= Timothy R. Levine =

American academic

Timothy R. Levine is an American communication professor, prolific researcher, and theorist. He is Distinguished Professor and Chair of Communication Studies at The University of Oklahoma. Levine is credited as one of the most central and prolific researchers in the field of Communication Studies, is known for his work as the creator of truth-default theory, his developmental work on the veracity effect, and editing of the encyclopedia of deception. He is the author of Duped, published by The University of Alabama Press.

== Education ==
Levine was born in Scottsdale, Arizona and attended Northern Arizona University, where he received a BS in psychology, and West Virginia University, where he received a MA in communication in 1985. He earned a Ph.D. at Michigan State University in 1992.

== Career ==
Dr. Timothy Levine teaches and produces research on topics such as deception, interpersonal communication, persuasion, social influence, cross-cultural communication, and social scientific research methods.
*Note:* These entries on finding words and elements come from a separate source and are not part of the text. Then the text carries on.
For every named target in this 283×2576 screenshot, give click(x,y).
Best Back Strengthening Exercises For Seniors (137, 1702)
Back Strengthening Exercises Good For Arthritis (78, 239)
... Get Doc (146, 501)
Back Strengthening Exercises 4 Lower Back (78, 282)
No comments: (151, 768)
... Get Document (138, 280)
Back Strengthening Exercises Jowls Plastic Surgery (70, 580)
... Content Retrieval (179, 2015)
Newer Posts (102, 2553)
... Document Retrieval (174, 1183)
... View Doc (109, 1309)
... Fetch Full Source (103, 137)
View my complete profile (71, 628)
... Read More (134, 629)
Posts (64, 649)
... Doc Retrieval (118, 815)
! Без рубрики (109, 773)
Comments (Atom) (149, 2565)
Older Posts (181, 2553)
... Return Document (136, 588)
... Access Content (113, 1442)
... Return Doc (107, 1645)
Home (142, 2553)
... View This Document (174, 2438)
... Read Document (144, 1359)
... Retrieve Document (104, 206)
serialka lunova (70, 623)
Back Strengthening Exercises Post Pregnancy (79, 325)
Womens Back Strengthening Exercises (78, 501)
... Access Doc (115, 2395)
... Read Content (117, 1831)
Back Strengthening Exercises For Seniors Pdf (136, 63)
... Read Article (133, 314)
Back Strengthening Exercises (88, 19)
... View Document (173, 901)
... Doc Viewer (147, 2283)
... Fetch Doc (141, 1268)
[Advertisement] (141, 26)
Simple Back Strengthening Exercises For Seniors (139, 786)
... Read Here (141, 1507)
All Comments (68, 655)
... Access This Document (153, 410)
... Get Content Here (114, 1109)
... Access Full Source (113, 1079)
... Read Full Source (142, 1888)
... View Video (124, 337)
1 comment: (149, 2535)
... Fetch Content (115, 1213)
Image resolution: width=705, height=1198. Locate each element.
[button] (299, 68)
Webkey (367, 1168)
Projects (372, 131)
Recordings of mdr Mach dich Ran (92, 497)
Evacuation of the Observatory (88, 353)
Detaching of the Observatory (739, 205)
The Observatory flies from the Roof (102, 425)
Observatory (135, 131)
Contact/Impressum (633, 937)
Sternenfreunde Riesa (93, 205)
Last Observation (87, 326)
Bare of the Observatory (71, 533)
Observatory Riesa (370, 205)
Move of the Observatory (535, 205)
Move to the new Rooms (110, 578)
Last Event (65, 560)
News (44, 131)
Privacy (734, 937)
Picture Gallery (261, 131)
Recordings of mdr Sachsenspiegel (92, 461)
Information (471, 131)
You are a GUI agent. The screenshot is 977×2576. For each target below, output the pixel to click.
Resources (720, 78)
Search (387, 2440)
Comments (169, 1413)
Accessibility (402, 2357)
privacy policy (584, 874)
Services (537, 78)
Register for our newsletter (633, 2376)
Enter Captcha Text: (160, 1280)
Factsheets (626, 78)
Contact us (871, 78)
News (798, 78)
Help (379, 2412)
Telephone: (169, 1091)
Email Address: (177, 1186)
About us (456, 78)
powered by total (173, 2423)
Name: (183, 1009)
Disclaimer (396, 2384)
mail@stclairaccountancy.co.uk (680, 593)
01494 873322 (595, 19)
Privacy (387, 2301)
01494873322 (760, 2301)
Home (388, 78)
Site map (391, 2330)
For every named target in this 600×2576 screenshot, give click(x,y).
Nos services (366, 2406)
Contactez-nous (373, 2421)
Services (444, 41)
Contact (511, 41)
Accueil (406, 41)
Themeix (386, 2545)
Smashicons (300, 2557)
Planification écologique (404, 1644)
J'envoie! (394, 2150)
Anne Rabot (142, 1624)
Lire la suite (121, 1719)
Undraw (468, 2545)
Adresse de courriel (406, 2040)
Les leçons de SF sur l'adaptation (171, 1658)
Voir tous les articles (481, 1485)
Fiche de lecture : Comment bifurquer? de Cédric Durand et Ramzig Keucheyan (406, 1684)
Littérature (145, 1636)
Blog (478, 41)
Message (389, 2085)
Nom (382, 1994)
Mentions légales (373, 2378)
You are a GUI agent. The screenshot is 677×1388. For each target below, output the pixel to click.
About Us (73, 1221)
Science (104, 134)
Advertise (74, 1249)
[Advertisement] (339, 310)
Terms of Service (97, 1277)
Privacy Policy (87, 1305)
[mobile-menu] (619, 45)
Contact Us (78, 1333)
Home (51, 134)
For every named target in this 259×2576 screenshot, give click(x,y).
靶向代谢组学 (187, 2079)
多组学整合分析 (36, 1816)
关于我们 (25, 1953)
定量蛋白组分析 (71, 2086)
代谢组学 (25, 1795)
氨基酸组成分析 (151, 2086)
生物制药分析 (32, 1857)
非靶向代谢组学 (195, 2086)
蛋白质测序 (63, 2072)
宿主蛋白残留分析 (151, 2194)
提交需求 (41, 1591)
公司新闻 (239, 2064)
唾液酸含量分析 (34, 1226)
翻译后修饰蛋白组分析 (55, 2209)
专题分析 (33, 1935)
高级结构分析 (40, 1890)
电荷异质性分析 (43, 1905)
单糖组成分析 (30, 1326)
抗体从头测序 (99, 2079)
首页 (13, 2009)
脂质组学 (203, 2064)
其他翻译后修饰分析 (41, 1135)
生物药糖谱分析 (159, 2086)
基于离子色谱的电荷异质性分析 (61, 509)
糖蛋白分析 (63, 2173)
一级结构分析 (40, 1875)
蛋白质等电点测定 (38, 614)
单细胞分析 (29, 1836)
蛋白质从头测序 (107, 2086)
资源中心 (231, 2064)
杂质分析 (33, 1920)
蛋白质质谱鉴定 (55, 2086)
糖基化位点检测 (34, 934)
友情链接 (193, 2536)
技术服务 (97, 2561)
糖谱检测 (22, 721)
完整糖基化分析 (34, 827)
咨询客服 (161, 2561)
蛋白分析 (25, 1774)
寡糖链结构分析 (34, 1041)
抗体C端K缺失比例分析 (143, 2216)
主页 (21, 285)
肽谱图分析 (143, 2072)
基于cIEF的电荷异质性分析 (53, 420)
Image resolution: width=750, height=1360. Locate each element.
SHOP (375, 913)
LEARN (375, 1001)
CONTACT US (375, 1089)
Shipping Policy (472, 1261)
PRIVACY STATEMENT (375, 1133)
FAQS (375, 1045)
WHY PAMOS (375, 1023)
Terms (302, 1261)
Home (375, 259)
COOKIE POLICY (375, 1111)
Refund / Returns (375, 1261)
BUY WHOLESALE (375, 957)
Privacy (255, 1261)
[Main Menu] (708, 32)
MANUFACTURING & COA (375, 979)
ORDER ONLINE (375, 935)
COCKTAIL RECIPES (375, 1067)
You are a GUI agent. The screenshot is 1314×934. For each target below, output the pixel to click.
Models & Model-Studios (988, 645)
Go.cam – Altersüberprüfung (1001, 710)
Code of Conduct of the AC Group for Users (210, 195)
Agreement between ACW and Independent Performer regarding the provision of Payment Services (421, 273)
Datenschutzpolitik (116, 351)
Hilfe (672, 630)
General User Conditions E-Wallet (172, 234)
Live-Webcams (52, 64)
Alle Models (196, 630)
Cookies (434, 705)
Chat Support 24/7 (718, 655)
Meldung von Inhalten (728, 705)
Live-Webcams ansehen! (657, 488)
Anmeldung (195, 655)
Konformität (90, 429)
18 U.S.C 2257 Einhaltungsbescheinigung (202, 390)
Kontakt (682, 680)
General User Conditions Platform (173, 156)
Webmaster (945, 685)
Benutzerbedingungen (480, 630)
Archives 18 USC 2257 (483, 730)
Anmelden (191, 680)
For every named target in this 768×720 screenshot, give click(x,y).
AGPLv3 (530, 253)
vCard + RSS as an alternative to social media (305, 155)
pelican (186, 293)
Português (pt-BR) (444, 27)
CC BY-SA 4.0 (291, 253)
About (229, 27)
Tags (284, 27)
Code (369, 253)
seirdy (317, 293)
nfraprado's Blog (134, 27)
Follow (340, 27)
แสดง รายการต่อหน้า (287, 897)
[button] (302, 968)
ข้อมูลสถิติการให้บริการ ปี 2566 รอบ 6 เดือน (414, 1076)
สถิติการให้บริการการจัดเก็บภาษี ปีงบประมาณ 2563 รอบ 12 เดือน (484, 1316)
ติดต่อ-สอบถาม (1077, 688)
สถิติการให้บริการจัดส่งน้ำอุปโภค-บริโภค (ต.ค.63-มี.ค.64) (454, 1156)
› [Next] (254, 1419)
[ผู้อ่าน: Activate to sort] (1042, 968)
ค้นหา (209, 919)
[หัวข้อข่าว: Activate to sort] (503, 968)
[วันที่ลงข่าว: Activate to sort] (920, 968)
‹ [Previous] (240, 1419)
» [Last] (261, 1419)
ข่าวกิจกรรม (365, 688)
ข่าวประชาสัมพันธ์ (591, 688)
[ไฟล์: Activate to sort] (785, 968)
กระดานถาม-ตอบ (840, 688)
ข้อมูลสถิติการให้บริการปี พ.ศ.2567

Levine teaches graduate and undergraduate classes, and also does training for police, attorneys, and people in the intelligence and counterintelligence work industry. Before he held his current position at UAB, Levine has had teaching positions at Korea University, Michigan State University, Indiana University and University of Hawaii. Some of his contributions to the study of communication are developments of Information Manipulation Theory, Truth Default Theory, the Veracity Effect, the Probing Effect, and the Park-Levine Probability Model. Levine has had research funded by the National Science Foundation, U.S. Department of Defense, and the FBI.